Who Trusts Congress?

According to Rasmussen reports, a minority of likely voters.

So even if we can agree that healthcare in this country is out of control, who really trusts Congress to fairly address the issue? If Congress were a good way to implement an efficient regulatory regime in the first place, we wouldn’t have inherited the current mess.  In some places, there are protections from competition among the health insurance providers, and in other places there are generous tax-related subsidies designed to encourage large corporate purchases of these private insurance products.

The Republicans have completely abandoned their role as a rational counter-balance to the ruling power, so we can’t trust them to give a fair analysis of the proposal.  In effect, there’s no group in a position to really critique the strengths and weaknesses of the current legislative draft.  Can we then trust the Democrats to get everything right, without anyone really checking over their work?

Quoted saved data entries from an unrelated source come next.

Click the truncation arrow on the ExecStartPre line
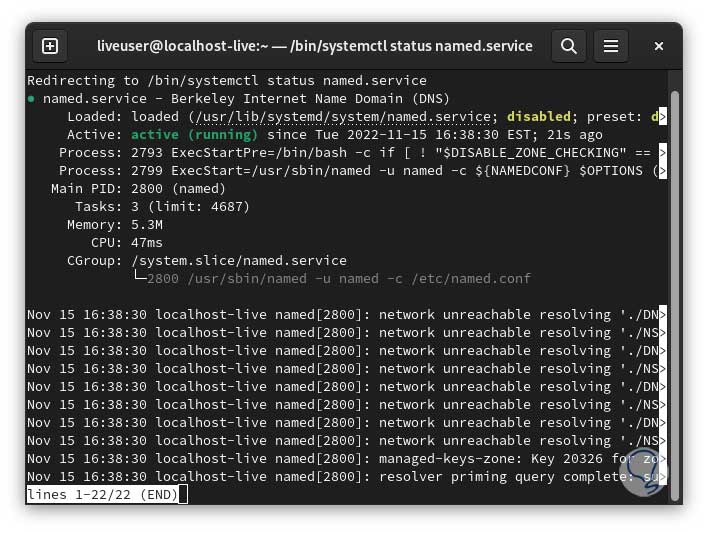The width and height of the screenshot is (708, 533). (x=662, y=153)
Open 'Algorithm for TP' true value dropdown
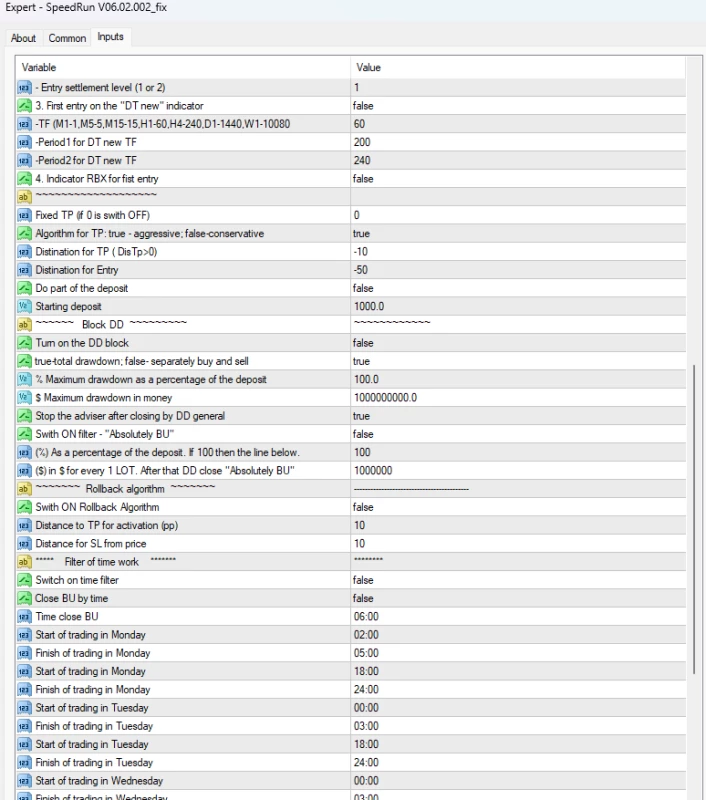 361,233
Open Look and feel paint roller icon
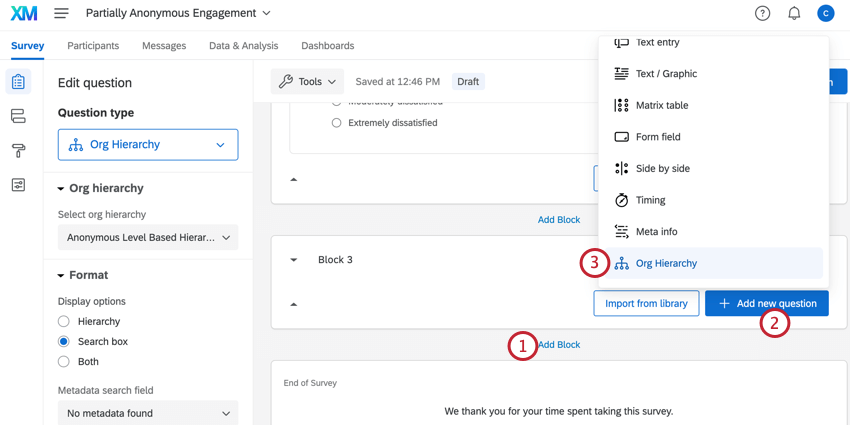The width and height of the screenshot is (850, 425). [18, 151]
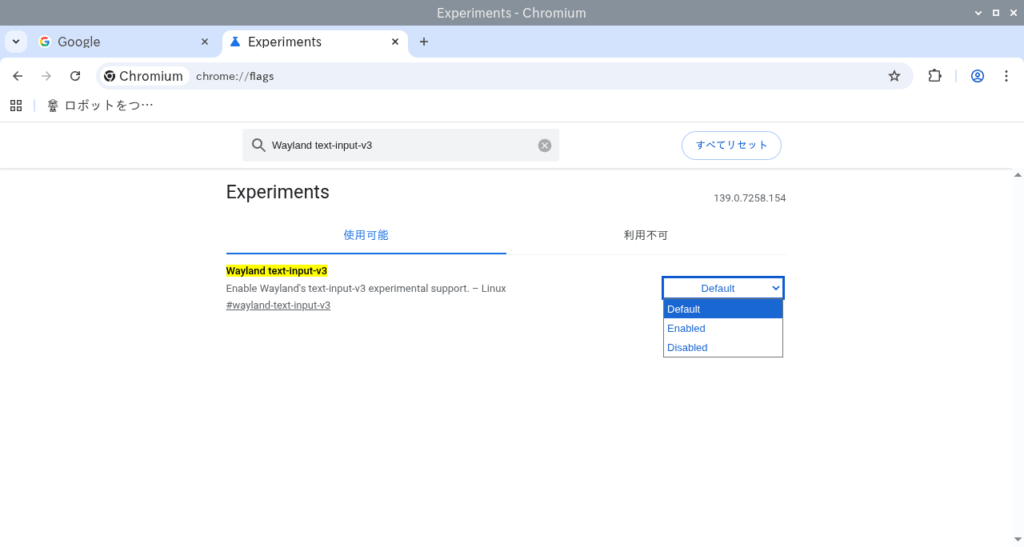Select the 使用可能 tab
Viewport: 1024px width, 547px height.
(x=366, y=235)
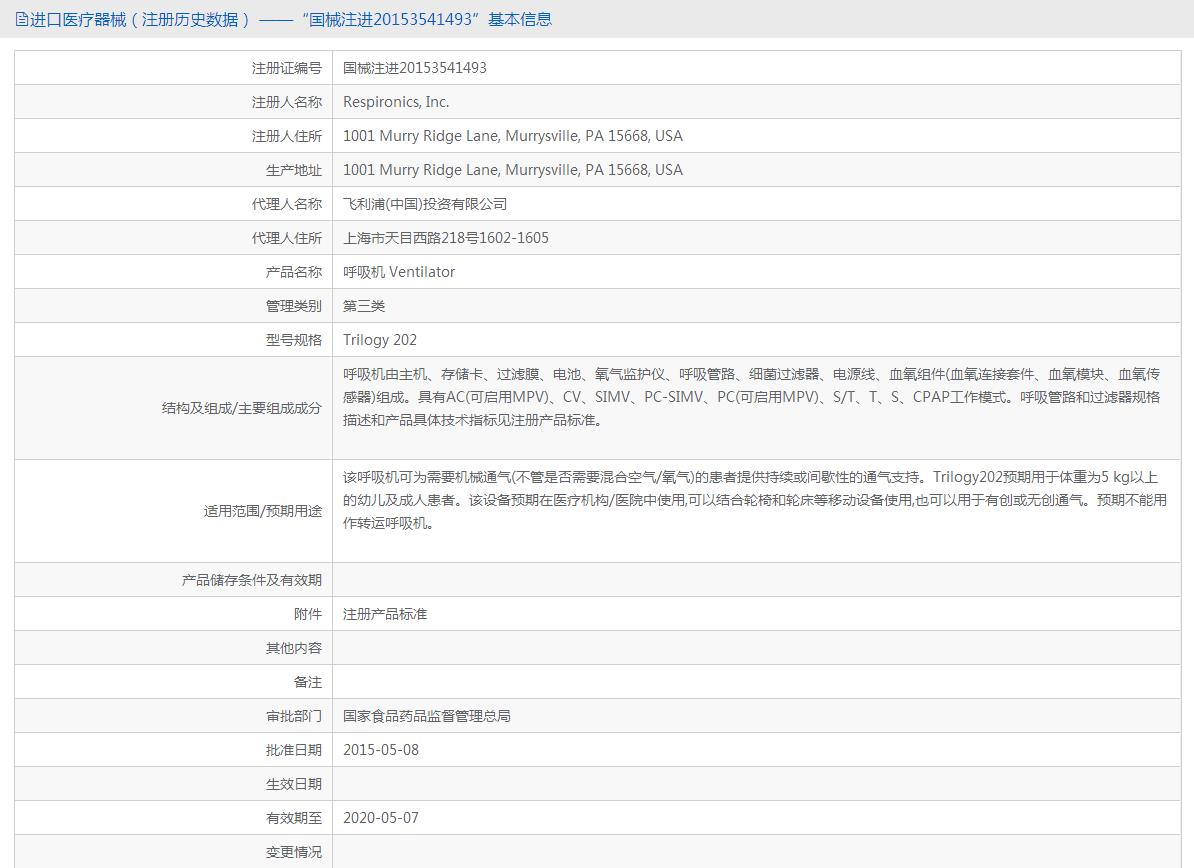Click model specification Trilogy 202
Image resolution: width=1194 pixels, height=868 pixels.
tap(379, 340)
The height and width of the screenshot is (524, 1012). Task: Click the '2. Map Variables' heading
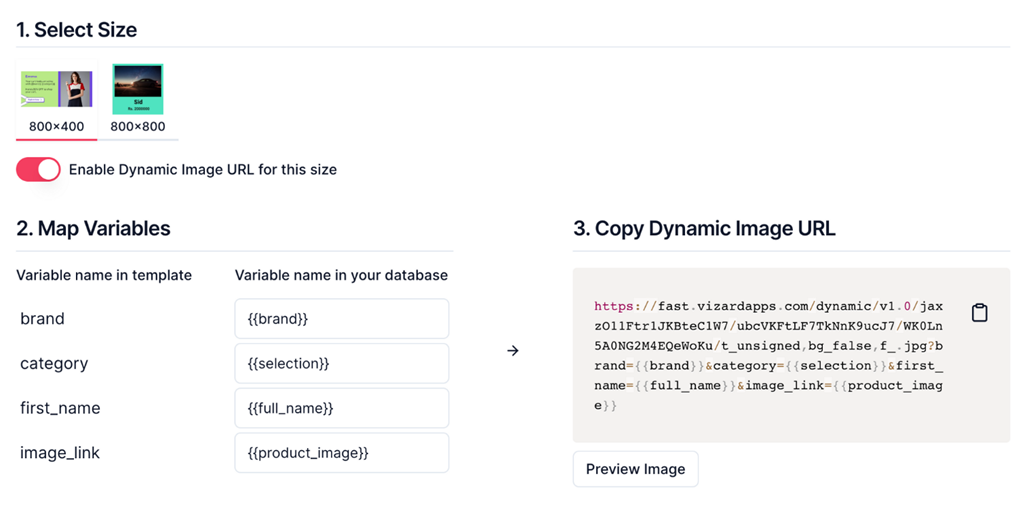click(x=94, y=229)
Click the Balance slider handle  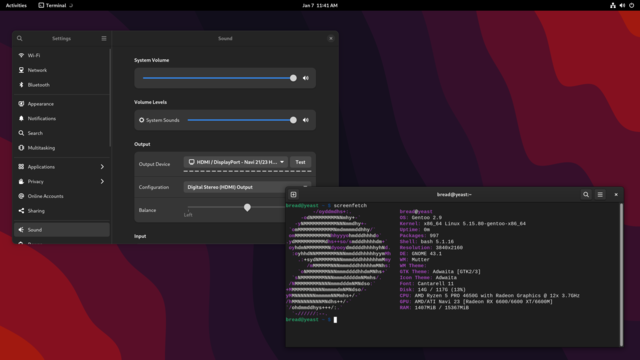[x=247, y=207]
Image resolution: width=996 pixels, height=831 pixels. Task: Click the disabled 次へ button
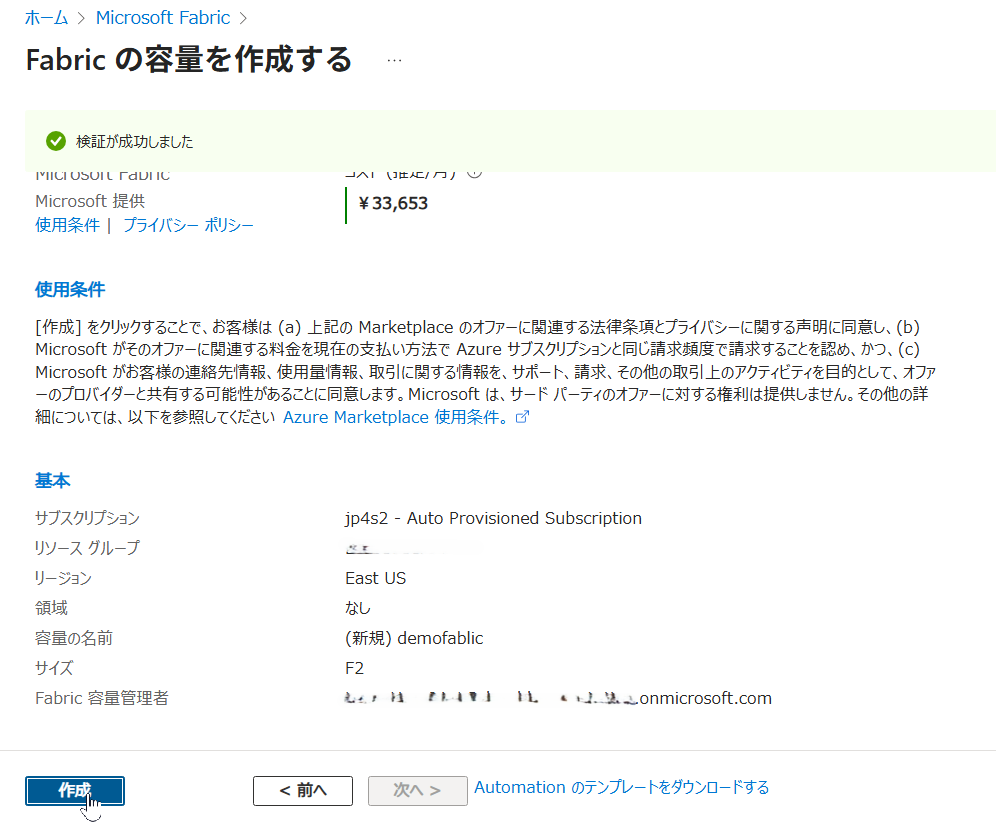click(x=417, y=790)
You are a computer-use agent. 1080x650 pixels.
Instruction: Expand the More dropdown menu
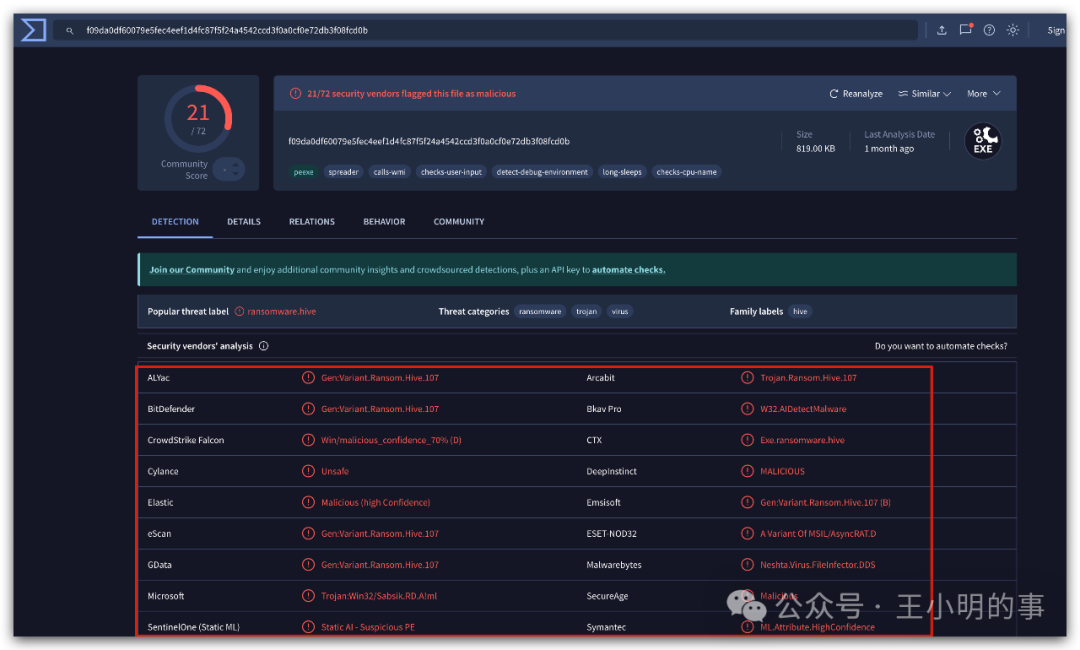(984, 94)
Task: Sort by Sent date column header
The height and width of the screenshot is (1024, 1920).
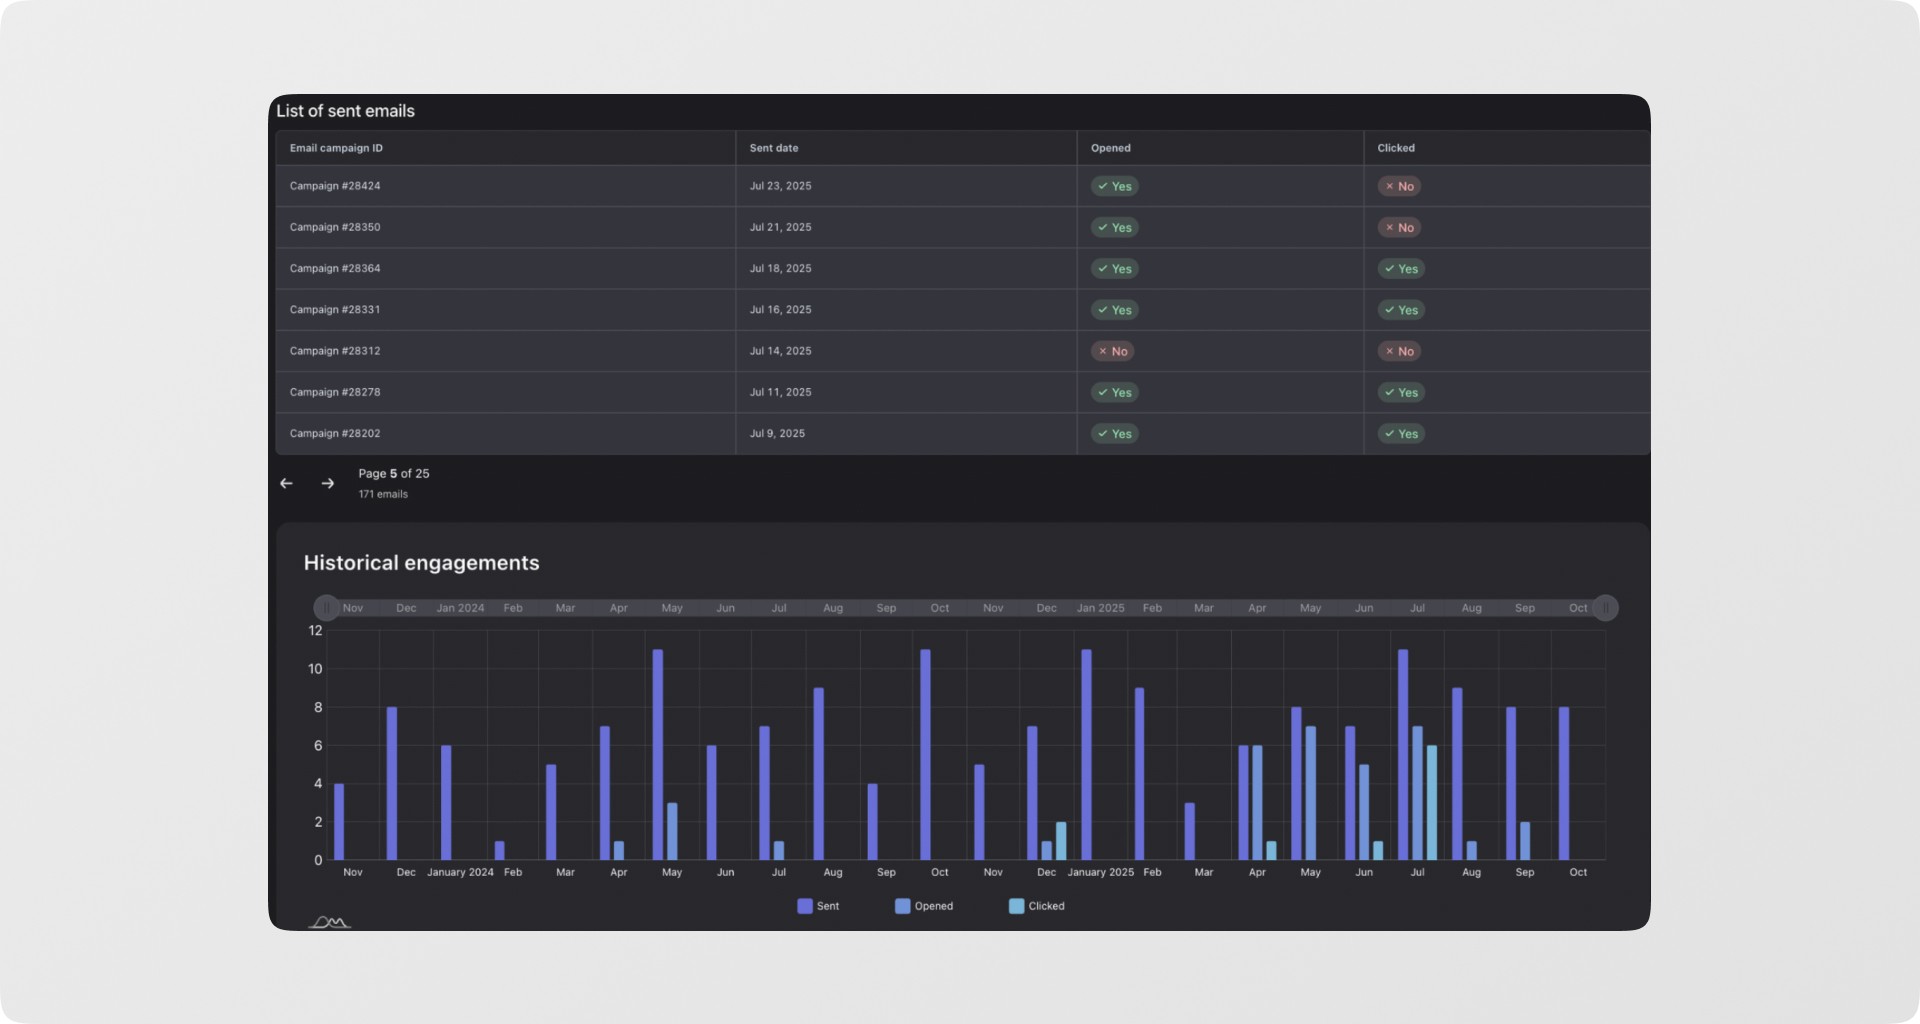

So the status quo didn’t spontaneously spring up from a free market – it has been patiently guided into its current place by indirect government interventions.  The policies encouraged a proliferation of regional insurance cartels, and now that they’ve strangled out the competition they’re leveraging their political power in order to capture the customers who aren’t yet signed up.  With or without a public option, the legislation currently being floated around in Congressional committees will increase total sales for insurance, pharma, ambulance-chasers, and medical coding admins.  As a percent of GDP, the amount we spend on the entire circus will probably go up while more patients show up for the same number of doctors and hospital beds.

Treating Symptoms vs. Curing Disease.

50 million uninsured isn’t the disease – the disease is the state of American medicine that has caused so many people to feel like its simply not worth the cost to purchase insurance.  While the television runs nonstop with ads for soma-like mood enhancers and beauty treatments that require a prescription and close medical oversight, America falls behind in the detection of common and chronic illnesses while reporting some of the world’s highest rates of depression and obesity.

Sure, the doctor can’t make everyone eat right and exercise, but if you do you’ll be subsidizing those who don’t anyway.  And you can fight that greedy self-interest with mandates, but those who are currently opting out of medical coverage also realize that a American medical insurance is a risky “investment.”  Many providers are looking for any excuse they can to drop expensive customers while raising rates on the healthy.  Of the Americans who have gone bankrupt from medical bills every year, a majority of them dutifully paid health insurance.  Forcing everyone in may lower the per capita cost, but only by as much as it decreases services rendered. The output of product remains constant, but government intervention increases demand.

Universal, multi-payer …

Yet Congress may be on the right track.  A public option combined with coverage mandates would achieve universal coverage with a non-profit competitor.  It might actually be destructive to the established providers in the long run (they can’t be efficient at a 30% overhead rate).

If we address the supply of new doctors with some sort of tuition assistance or an equivalent “public option” in medical licensing, we would be investing in something that makes the total outcome better for all patients.  If we address doctor insurance costs by reigning in rampant lawsuits, the cost of a procedure will immediately fall.  Yes, yes – the poor lawyers will have to find new work, cry me a river.

In addition, its rather important that any taxes or mandates be funded by a progressive tax as opposed to the regressive payroll tax.  This stuff is just “Common Sense,” even Adam Smith saw the logic in a progressively scaling tax scheme.  People who work for a living in the modest pay ranges should be the net beneficiaries of tax policies – we don’t want to nickle and dime them until they come looking for food stamps.

Its possible that honest debate is so hard to come by that we’ll be better off accepting a less than ideal step in the right direction.  Its possible that step may be in the wrong direction, because we failed to exercise due diligence.  Either way, I have a hard time being optimistic about the near-term prospects for political progress.